Microsoft is trying to show its commitment to AI safety by amending a lawsuit filed last year to unmask the four developers it alleges evaded guardrails on its AI tools in order to generate celebrity deepfakes. The company filed the lawsuit back in December, and a court order allowing Microsoft to seize a website associated with the operation help it identify the individuals.
The four developers are reportedly part of a global cybercrime network called Storm-2139: Arian Yadegarnia aka “Fiz” of Iran; Alan Krysiak aka “Drago” of the United Kingdom; Ricky Yuen aka “cg-dot” of Hong Kong and Phát Phùng Tấn aka “Asakuri” of Vietnam.
Microsoft says there are others it has identified as involved in the scheme, but does not want to name them yet so as not to interfere with an ongoing investigation. The group, according to Microsoft, compromised accounts with access to its generative AI tools and managed to “jailbreak” them in order to create whatever types of images they desired. The group then sold access to others, who used it to create deepfake nudes of celebrities, among other abuses.
After filing the lawsuit and seizing the group’s website, Microsoft said the defendants went into panic mode. “The seizure of this website and subsequent unsealing of the legal filings in January generated an immediate reaction from actors, in some cases causing group members to turn on and point fingers at one another,” it said on its blog.
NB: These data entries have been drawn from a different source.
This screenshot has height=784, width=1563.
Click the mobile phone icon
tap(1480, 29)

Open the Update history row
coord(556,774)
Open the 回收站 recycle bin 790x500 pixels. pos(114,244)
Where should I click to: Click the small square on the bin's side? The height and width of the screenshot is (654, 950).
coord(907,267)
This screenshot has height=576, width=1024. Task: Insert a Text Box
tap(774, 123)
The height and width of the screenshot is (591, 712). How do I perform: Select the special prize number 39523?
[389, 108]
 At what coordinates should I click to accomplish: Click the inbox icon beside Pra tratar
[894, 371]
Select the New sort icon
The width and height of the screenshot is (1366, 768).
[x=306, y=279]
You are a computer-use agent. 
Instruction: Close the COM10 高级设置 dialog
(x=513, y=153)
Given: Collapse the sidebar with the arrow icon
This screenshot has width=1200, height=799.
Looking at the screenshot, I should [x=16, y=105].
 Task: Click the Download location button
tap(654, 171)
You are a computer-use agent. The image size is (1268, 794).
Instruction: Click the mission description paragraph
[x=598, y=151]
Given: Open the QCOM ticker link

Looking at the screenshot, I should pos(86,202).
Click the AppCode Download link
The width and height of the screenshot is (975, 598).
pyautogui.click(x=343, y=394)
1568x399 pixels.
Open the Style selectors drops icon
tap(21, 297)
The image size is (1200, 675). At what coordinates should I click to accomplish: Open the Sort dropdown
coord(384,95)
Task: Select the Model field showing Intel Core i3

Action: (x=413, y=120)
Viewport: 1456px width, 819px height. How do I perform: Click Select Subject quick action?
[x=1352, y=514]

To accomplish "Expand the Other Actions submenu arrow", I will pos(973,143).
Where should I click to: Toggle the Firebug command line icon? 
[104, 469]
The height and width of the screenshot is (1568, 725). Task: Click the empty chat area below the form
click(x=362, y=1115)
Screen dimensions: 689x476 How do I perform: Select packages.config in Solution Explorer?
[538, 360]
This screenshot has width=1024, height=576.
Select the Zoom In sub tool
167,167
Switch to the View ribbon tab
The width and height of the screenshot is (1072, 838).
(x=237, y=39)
Celebrities, including Taylor Swift, have been frequent targets of deepfake pornography, which takes a real person’s face and convincingly superimposes it on a nude body. Back in January 2024, Microsoft had to update its text-to-image models after fake images of Swift appeared across the web. Generative AI makes it incredibly easy to create the images with little technical ability—which has already led to an epidemic of high schools across the U.S. experiencing deepfake scandals. Recent stories from victims of deepfakes illustrate how creating the images is not a victimless act because it occurs digitally but translates into real-world harm by making targets feel anxious, afraid, and violated knowing someone out there is obsessed with them enough to do it.
There has been an ongoing debate in the AI community regarding the topic of safety and whether the concerns are real or rather intended to help major players like OpenAI gain influence and sell their products by over-hyping the true power of generative artificial intelligence. One camp has argued that keeping AI models closed-source can help prevent the worst abuses by limiting users’ ability to turn off safety controls; those in the open-source camp believe making models free to modify and improve upon is necessary to accelerate the sector, and it is possible to address abuse without hindering innovation. Either way, it all feels like somewhat of a distraction from the more immediate threat, which is that AI has been filling the web with inaccurate information and slop content.
While a lot of fears about AI feel overblown and hypothetical in nature, and it seems unlikely that generative AI is anywhere near good enough to take on agency of its own, AI’s misuse to create deepfakes is real. Legal means are one way in which those abuses can be addressed today. There have already been a slew of arrests across the U.S. of individuals who have used AI to generate deepfakes of minors, and the NO FAKES Act introduced in Congress last year would make it a crime to generate images based on someone’s likeness. The United Kingdom already penalizes the distribution of deepfake porn, and soon it will also be a crime to even produce it. Australia recently criminalized the creation and sharing of non-consensual deepfakes.